BEGIN Exercise passage

Cluster (multi-node, opt-in via --cluster)

Endpoints in this group return empty / null payloads when the server is in standalone mode (no --cluster flag), so a webui that polls them is safe to mount unconditionally.

Endpoint Auth Purpose
GET /api/cluster/self bearer / peer This node's identity, or null if standalone
GET /api/cluster/members bearer / peer Cluster name, master node_id, full member table
GET /api/cluster/master bearer / peer Current master_node_id and is_self_master
GET /api/cluster/gpus_local bearer / peer This node's GPU snapshot. Returns X-Forgather-Node-Id header for sanity-checking peer responses
GET /api/cluster/gpus bearer Aggregated {nodes: [{node_id, hostname, address, reachable, gpus, error}]} across the cluster (master fetches each peer's gpus_local in parallel)

END Exercise passage
BEGIN Supplied information

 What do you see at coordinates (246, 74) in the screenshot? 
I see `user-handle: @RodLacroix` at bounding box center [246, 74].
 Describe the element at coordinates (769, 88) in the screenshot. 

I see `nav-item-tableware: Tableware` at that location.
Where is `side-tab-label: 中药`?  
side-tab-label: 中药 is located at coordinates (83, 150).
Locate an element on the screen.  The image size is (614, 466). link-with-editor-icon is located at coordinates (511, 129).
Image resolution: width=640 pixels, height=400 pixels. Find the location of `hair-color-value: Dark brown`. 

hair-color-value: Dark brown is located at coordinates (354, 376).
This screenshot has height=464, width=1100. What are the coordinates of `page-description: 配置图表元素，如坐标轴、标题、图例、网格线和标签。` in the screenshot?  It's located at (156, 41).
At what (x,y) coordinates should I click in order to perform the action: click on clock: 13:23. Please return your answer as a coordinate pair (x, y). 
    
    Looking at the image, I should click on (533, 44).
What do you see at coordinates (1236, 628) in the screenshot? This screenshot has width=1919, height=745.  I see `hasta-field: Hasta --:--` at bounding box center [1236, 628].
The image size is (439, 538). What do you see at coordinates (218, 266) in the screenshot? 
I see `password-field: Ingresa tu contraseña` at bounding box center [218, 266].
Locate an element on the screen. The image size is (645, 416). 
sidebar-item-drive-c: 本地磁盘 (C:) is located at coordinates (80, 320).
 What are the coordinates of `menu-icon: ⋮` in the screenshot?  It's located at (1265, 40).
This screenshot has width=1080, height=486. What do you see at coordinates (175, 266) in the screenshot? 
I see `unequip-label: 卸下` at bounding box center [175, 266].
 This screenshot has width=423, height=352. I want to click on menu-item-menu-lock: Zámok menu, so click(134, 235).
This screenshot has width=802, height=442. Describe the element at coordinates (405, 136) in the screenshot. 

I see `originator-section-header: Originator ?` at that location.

END Supplied information

What you will do =
(A) Please translate this sentence from the cluster endpoint documentation into Spanish: "Endpoints in this group return empty / null payloads when the server is in standalone mode (no --cluster flag), so a webui that polls them is safe to mount unconditionally."
(B) Extend the cluster endpoint documentation, starting after its last line.

Your responses =
(A) Los endpoints de este grupo devuelven cargas útiles vacías / nulas cuando el servidor está en modo independiente (sin el indicador --cluster), por lo que una webui que los consulte periódicamente puede montarse de forma segura sin condiciones.

(B)
POST /api/cluster/gpu_policy_local {gpu_index, disabled?, min_priority?} bearer / peer (only mutation path carved out for peers) Apply a GPU policy update on this node
POST /api/cluster/nodes/{node_id}/gpus/{idx}/policy {disabled?, min_priority?} bearer Master-side proxy: forward a GPU policy update to the named node (short-circuits self)
GET /api/cluster/bandwidth_local?bytes=N bearer / peer Legacy HTTPS data path. Streams N bytes back so the caller can time the receive (default = probe size; capped at 4 GiB). Superseded by the raw-TCP path below for the live tab — left in place for ad-hoc / CLI use.
POST /api/cluster/bandwidth_prep {bytes} bearer / peer Open a one-shot ephemeral raw-TCP listener for a single bandwidth-test transfer. Returns {port, bytes, token} where token is a fresh 32-byte hex handshake the caller sends first; mismatched tokens are dropped without serving. Listener self-closes after one served connection (or 30 s timeout).
GET /api/cluster/bandwidth bearer Cached pairwise bandwidth measurements (1 h TTL)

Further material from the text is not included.